Here is a quote from Marc Bekoff in a recent post (here):
For as long as human animals have pondered how we might differ from nonhuman animals (hereafter animals for convenience) many ideas have come and gone. For example, it’s been postulated that humans are created in the image of God and are the only rational beings. People vary in their opinions on whether we are the only animals who are created in the image of God and of course it’s not a claim that can be proven or disproven. However, ample research has shown that animals are rational beings and that they also share with us many other traits that were once thought to be uniquely human, including manufacturing and using tools, having culture, having a sense of self, using complex systems of communication, producing art, and having rich and deep emotional lives and knowing right from wrong. Two traits that seem to separate us from other animals are we’re the only animals who cook food and no other animals are as destructive and evil…
The time has come to debunk the myth of human exceptionalism once and for all. It’s a hollow, shallow, and self-serving perspective on who we are. Of course we are exceptional in various arenas as are other animals. Perhaps we should replace the notion of human exceptionalism with species exceptionalism, a move that will force us to appreciate other animals for who they are, not who or what we want them to be.
Separating how we think about humans and other animals is like separating how we think about rivers and the Nile. It is not an efficient way to understand the Nile and it robs effort from understanding rivers in general.
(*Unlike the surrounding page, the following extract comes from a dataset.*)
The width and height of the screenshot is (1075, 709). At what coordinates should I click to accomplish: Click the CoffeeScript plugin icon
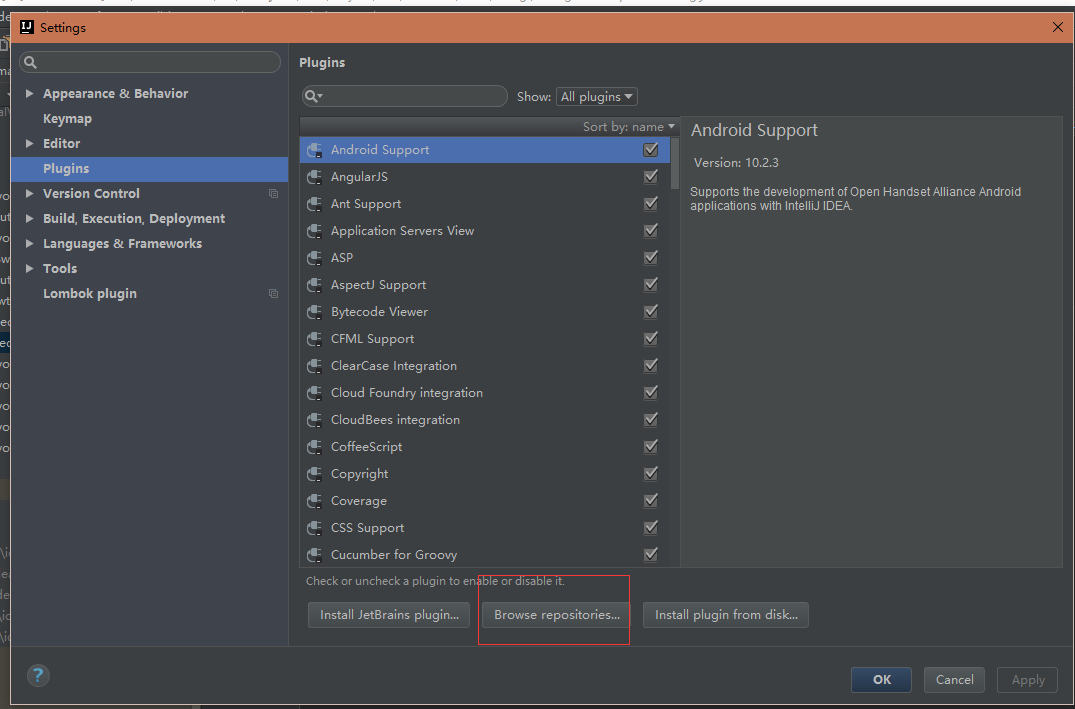[315, 447]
The only way this sort of thing happens if we start with “the Nile is not a river”, “don’t use concepts that describe the Nile for any other river (nilomorphism to coin a word)” or “it belittles the Great Nile to say it behaves like other rivers”. We have built an artificial boundary here, we have not ‘divided nature at its joints’. We will sink down to playing semantic games – trying to define Nile so other rivers are not included and trying to define river so that it includes them all except for the Nile. In the same way, dividing man from other animals is also artificial – not the way science should be done.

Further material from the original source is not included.